LISTED RECORDS:
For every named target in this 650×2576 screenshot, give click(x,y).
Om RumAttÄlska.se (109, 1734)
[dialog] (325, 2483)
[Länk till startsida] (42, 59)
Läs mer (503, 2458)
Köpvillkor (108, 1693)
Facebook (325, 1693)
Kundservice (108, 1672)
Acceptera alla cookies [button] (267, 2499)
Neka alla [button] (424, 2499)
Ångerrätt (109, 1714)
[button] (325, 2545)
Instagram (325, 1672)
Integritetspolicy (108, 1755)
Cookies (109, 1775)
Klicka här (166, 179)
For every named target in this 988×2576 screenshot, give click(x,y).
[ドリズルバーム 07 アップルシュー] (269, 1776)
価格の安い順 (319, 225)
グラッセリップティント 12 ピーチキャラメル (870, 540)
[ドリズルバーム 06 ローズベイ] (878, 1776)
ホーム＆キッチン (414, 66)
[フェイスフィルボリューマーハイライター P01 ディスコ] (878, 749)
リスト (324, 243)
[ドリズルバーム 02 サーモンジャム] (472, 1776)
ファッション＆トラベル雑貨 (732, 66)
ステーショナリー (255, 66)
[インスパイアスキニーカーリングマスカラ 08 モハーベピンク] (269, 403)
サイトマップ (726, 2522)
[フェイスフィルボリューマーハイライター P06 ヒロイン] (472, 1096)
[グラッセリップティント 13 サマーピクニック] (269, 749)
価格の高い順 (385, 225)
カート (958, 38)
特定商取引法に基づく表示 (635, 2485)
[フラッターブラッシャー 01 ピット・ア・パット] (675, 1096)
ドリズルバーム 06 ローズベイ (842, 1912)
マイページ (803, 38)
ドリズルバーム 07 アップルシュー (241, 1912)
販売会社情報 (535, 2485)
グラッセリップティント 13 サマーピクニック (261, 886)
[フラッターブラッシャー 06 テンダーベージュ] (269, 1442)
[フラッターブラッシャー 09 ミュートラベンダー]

WORK ORDER: Repeat only the stretch of lines starting at the one containing "ホーム＆キッチン (414, 66)" and running to the final line of the entries above.

WRITTEN ANSWER:
ホーム＆キッチン (414, 66)
[フェイスフィルボリューマーハイライター P01 ディスコ] (878, 749)
リスト (324, 243)
[ドリズルバーム 02 サーモンジャム] (472, 1776)
ファッション＆トラベル雑貨 (732, 66)
ステーショナリー (255, 66)
[インスパイアスキニーカーリングマスカラ 08 モハーベピンク] (269, 403)
サイトマップ (726, 2522)
[フェイスフィルボリューマーハイライター P06 ヒロイン] (472, 1096)
[グラッセリップティント 13 サマーピクニック] (269, 749)
価格の高い順 (385, 225)
カート (958, 38)
特定商取引法に基づく表示 (635, 2485)
[フラッターブラッシャー 01 ピット・ア・パット] (675, 1096)
ドリズルバーム 06 ローズベイ (842, 1912)
マイページ (803, 38)
ドリズルバーム 07 アップルシュー (241, 1912)
販売会社情報 (535, 2485)
グラッセリップティント 13 サマーピクニック (261, 886)
[フラッターブラッシャー 06 テンダーベージュ] (269, 1442)
[フラッターブラッシャー 09 ミュートラベンダー]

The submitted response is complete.